Mesajı Okuyun
Old 13-05-2010, 15:41   #5
Av.Nevra Öksüz

 
Varsayılan

Alıntı:
Yazan armegedon23
Sayın Hades hukuk müşavirliği devlet harcama belgeleri yönetmeliği ve diğer ilgili yönetmelikler gereği fatura kesilmeksizin ödeme yapılmayacağı yönünde görüş bildirmiştir. Böylece borçlu ben hakedişimi alamıyorsam alacaklılar da almasın diyebilecek. İş bitmiş teslim edilmiş herşey bir faturanın kesilmesine kalmışken borçlunun kötüniyetinin korunuyor olması tuhaf gerçekten. Kolay gelsin Saygılarımla...
Sayın armegedon23,
Öncelikle ilginize ve emeğinize teşekkür ediyorum.

Bu durumda uygulanabilecek birkaç yöntem olduğu-olması gerektiği kanaatindeyim. Çünkü borçlu fatura kesmiyor diye ilanihaye hakedişinin ödenmemesi ve işin de tasfiye edilmemesi durumunu hukukun korumaması gerektiği kanaatindeyim. Ki aksi durum borçlunun kötü niyetine ek olarak idarenin de kötü niyeti sonucunu doğuracaktır.

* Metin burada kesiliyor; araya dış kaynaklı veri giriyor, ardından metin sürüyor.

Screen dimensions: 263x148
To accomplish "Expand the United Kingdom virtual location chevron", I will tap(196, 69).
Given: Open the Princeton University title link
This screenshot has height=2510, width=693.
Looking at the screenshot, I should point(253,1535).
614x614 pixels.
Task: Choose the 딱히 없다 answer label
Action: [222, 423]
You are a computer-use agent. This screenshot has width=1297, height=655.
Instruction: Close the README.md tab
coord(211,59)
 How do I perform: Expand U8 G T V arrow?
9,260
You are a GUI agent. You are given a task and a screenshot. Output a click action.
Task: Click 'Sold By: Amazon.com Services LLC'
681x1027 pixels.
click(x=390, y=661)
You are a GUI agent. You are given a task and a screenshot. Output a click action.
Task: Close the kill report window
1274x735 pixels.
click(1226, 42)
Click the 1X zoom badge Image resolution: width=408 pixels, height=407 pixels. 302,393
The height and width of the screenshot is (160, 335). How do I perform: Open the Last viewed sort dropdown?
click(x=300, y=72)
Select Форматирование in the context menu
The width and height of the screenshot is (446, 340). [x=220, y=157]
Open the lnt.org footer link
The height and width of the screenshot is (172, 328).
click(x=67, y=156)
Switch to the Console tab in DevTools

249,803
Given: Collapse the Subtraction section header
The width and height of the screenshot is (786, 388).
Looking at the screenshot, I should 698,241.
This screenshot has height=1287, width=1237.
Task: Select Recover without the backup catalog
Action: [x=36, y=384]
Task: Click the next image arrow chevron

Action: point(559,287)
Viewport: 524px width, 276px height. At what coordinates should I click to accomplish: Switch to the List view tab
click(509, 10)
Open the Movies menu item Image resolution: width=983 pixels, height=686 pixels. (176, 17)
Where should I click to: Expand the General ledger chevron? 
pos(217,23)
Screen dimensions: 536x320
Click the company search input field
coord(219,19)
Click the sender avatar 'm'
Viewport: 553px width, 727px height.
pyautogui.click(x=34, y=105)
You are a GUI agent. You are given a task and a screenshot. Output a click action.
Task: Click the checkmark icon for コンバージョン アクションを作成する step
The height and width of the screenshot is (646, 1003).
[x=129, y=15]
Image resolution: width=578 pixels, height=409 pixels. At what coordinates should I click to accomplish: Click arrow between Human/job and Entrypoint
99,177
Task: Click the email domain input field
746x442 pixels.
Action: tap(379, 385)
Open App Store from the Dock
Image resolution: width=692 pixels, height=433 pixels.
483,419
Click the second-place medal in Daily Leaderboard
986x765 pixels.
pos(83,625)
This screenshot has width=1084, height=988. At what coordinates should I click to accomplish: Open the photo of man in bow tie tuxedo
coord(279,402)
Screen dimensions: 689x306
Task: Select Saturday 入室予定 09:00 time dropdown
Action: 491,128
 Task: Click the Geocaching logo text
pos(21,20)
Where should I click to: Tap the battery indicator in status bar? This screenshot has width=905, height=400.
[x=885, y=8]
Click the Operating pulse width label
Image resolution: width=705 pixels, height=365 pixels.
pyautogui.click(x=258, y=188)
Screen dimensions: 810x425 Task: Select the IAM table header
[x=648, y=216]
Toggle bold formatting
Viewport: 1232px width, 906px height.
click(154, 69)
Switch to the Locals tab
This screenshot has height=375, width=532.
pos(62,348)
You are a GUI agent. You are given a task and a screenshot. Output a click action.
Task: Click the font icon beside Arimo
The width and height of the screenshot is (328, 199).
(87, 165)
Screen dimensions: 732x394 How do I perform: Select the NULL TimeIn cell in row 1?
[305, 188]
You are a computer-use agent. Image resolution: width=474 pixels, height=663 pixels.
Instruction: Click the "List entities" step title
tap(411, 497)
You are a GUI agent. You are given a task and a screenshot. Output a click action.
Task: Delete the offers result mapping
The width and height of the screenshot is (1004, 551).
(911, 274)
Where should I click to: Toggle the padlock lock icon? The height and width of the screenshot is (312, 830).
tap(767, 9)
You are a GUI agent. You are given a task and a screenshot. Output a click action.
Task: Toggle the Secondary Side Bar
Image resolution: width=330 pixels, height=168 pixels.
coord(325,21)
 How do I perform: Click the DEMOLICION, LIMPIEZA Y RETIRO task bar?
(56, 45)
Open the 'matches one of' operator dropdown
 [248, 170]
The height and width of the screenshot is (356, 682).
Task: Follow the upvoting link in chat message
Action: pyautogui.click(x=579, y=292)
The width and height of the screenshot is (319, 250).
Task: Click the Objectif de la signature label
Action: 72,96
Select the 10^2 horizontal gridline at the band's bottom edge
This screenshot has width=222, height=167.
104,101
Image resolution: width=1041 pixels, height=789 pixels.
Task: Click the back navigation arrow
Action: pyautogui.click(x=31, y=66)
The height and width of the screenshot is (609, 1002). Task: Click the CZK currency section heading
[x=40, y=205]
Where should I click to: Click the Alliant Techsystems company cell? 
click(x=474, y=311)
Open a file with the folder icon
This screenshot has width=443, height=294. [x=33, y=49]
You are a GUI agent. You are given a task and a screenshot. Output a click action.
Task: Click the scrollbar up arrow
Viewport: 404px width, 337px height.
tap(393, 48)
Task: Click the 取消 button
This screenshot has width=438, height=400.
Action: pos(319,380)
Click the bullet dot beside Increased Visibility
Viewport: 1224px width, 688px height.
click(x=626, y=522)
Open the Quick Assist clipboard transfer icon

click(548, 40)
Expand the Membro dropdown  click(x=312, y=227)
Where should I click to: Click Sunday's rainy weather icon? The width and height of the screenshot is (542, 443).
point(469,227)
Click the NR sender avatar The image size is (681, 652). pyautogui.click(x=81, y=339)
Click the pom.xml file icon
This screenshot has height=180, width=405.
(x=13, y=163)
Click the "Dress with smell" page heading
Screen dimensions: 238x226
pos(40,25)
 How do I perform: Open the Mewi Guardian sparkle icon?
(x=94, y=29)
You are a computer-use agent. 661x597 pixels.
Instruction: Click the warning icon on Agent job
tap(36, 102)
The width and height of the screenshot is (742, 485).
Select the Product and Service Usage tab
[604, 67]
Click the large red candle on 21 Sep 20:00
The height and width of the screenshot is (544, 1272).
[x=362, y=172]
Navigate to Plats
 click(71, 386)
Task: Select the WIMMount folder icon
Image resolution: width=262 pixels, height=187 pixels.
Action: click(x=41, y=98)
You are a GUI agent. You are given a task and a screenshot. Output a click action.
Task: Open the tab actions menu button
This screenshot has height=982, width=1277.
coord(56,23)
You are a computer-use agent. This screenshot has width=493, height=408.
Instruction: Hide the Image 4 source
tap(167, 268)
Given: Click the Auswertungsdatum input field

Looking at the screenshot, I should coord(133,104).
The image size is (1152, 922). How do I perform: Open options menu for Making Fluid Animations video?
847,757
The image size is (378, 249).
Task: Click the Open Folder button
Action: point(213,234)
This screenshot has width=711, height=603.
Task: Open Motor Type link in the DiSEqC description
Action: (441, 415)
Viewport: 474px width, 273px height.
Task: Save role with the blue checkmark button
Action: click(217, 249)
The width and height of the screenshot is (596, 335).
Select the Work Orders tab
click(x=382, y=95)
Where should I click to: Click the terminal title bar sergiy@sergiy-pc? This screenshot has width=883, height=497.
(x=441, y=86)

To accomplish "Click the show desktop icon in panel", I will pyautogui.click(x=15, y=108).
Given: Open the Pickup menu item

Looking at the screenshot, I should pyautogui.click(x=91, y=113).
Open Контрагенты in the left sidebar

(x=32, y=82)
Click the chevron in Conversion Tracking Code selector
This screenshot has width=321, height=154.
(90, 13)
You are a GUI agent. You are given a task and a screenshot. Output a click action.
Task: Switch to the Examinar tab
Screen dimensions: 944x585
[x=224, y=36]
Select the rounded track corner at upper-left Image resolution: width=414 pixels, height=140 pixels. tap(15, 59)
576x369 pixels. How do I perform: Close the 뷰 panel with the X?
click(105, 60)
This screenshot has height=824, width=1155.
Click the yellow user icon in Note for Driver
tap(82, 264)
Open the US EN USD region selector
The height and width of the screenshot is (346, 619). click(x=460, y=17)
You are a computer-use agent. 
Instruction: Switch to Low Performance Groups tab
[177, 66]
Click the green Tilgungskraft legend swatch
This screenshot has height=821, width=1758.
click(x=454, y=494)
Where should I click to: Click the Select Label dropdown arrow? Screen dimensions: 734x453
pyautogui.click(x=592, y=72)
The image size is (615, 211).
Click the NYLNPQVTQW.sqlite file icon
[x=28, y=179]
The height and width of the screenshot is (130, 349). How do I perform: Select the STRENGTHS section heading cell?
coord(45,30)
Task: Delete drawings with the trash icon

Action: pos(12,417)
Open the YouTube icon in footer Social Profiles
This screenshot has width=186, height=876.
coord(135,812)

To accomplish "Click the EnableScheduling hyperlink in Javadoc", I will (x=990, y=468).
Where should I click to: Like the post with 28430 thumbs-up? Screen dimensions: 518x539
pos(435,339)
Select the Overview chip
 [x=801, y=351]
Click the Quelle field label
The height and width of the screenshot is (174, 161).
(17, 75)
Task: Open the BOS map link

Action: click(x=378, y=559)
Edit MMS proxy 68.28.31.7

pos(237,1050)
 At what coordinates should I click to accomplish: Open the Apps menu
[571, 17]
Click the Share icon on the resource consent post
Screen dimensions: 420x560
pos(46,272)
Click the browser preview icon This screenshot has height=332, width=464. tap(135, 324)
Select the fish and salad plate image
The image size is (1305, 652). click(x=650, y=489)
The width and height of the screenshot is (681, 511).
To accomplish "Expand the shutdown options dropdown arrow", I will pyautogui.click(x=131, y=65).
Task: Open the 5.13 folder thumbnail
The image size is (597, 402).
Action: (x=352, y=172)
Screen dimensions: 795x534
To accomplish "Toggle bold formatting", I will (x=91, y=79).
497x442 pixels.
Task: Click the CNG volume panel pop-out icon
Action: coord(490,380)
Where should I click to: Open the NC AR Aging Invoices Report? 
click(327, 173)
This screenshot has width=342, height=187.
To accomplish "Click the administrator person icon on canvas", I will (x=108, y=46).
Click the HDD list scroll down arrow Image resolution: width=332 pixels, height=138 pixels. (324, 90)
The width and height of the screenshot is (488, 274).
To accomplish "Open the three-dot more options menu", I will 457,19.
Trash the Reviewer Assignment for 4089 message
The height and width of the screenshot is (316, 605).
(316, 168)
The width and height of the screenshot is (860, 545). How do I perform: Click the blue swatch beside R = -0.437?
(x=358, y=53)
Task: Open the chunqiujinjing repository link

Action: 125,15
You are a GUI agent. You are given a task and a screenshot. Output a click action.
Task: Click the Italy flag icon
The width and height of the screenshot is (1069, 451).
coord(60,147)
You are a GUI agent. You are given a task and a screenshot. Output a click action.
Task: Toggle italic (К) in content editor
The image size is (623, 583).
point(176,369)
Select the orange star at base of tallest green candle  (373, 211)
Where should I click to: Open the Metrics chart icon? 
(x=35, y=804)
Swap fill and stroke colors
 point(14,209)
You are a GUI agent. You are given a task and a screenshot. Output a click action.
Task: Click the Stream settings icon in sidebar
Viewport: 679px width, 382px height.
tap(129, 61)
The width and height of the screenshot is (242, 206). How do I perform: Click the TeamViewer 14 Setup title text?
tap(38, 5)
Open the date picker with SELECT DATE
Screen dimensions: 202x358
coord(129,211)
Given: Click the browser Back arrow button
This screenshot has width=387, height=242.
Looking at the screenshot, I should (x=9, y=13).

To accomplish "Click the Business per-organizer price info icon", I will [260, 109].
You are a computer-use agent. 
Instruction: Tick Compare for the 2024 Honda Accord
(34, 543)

Burada İdarenin 89/1' e bu şekilde cevabının itiraz niteliğinde olduğu kanaatindeyim (Yargıtay da 89 da bu kanaatte imiş lakin 2004 te fikir değiştirmiş ) ve;
İİK m.89/4: " Üçüncü şahıs, haciz ihbarnamesine müddeti içinde itiraz ederse, alacaklı, üçüncü şahsın verdiği cevabın aksini icra mahkemesinde ispat ederek üçüncü şahsın 338 nci maddenin 1 inci fıkrası hükmüne göre cezalandırılmasını ve ayrıca tazminata mahkûm edilmesini isteyebilir. İcra mahkemesi, tazminat hakkındaki davayı genel hükümlere göre halleder."
hükmüne göre bir dava açmakta da fayda görüyorum. Lakin karşı tarafın MEB olması da beni düşündürüyor

Diğer yandan idare ile borçlu arasındaki sözleşme 4735 S.K. mucibince özel hukuka tabi bir sözleşmedir ve bu sebeple burada İdare Hukukuna ilişkin mevzuat ve ilkeler de uygulanamaz (diye düşünüyorum ).

Mutlaka bir yol olmalı...

Saygılarımla...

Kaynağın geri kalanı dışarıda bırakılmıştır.